## Work request
Each line from the one that holds "Given: Switch to the General tab" to the end of the records is to be retyped exactly. Pictures are not part of the copy.

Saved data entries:
BEGIN

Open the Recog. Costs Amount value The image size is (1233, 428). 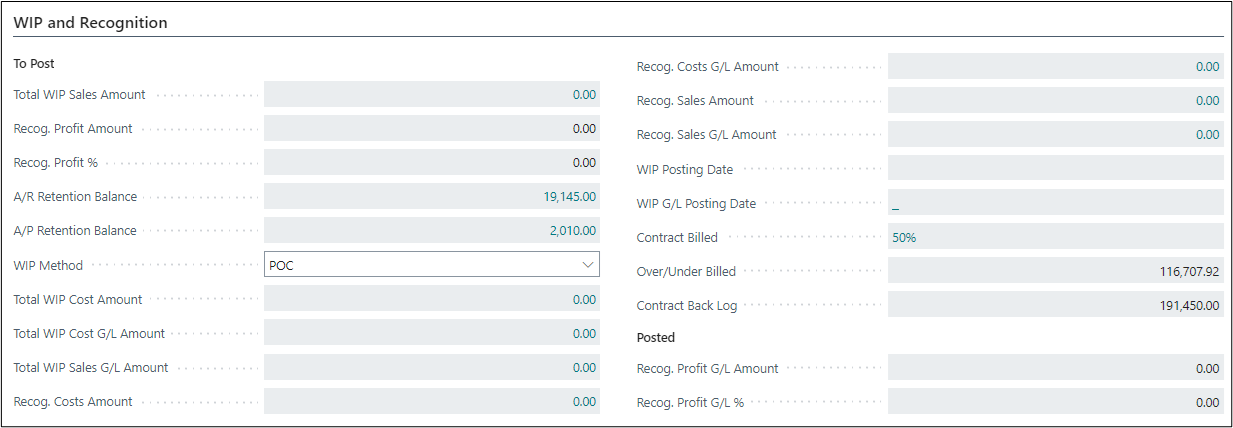[584, 402]
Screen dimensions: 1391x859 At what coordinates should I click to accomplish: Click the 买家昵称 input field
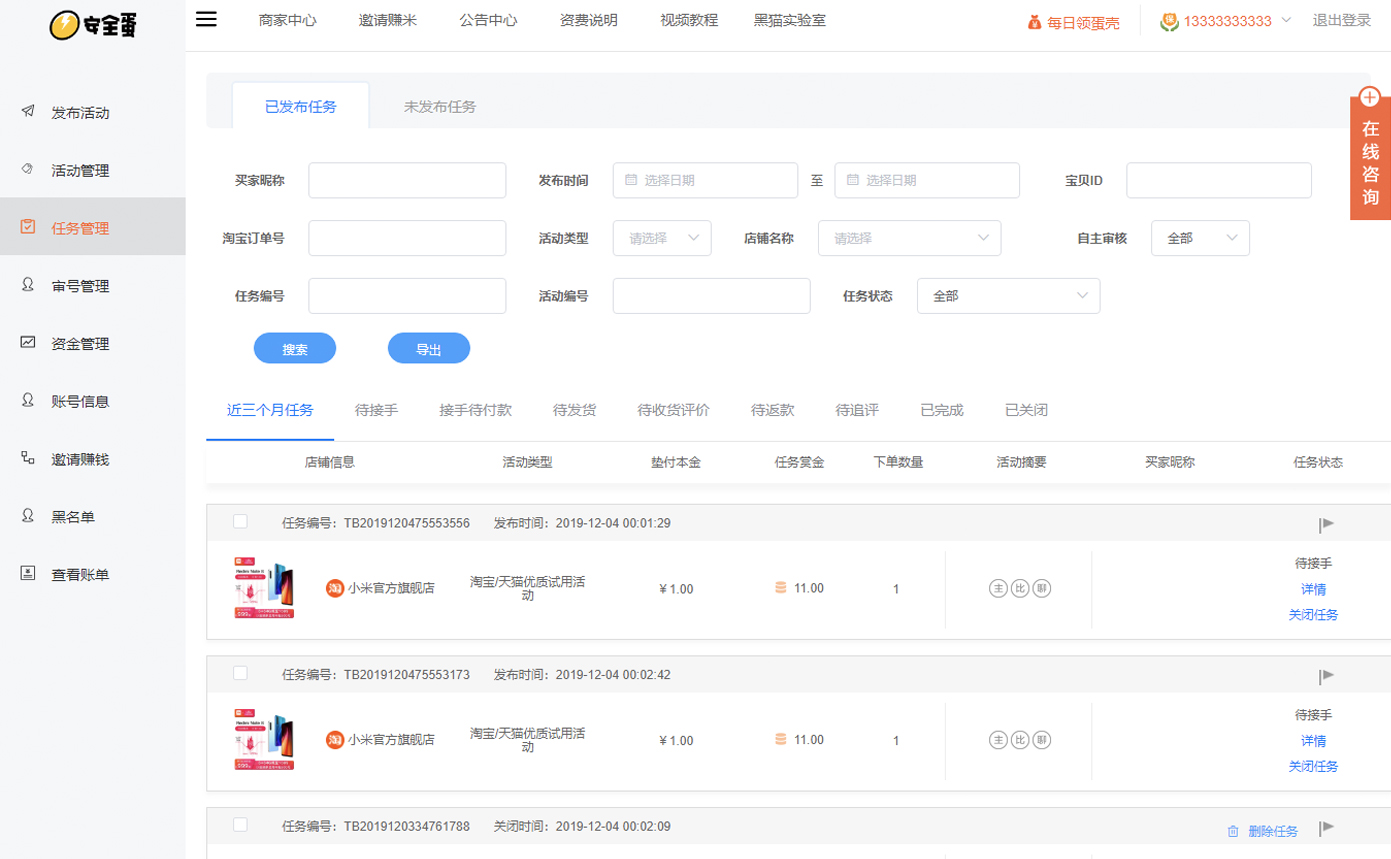tap(407, 181)
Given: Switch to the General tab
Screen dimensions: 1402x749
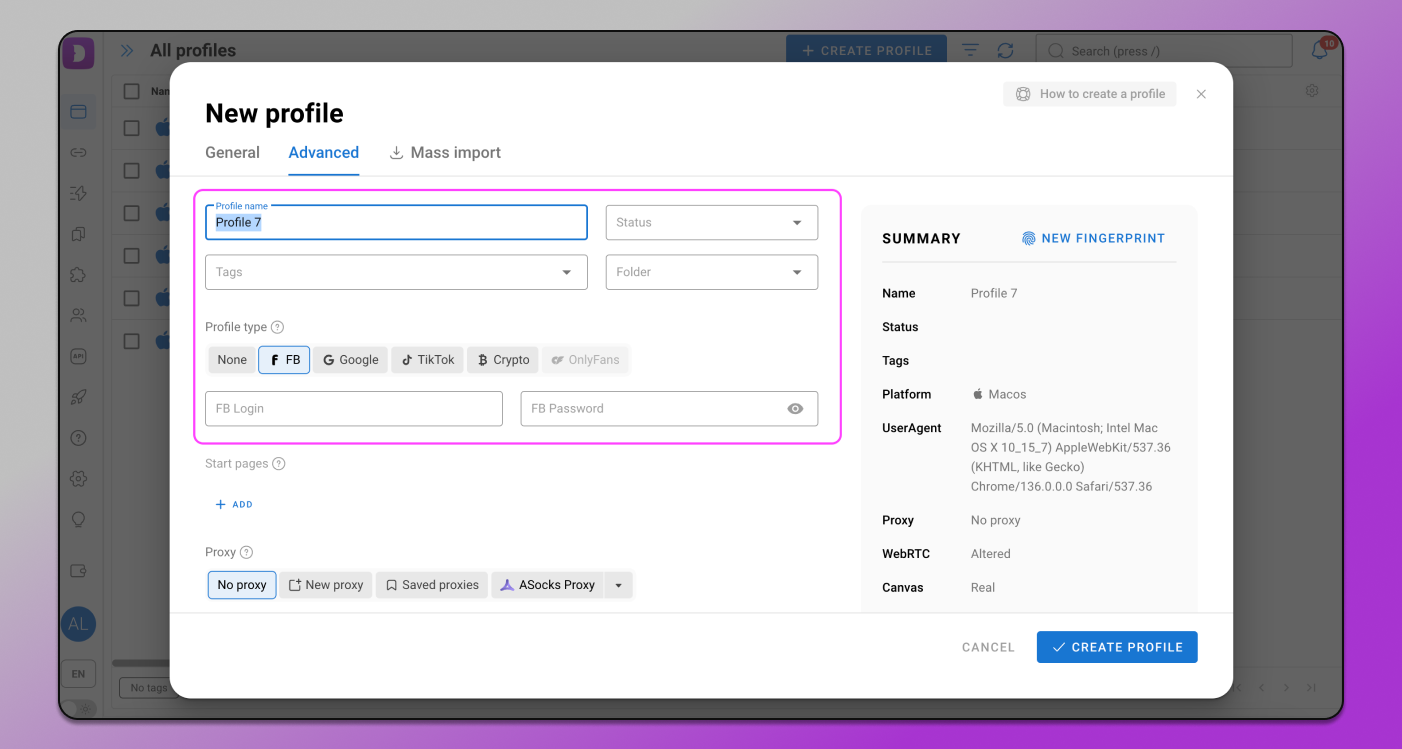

END

## Written response
Given: Switch to the General tab
Screen dimensions: 1402x749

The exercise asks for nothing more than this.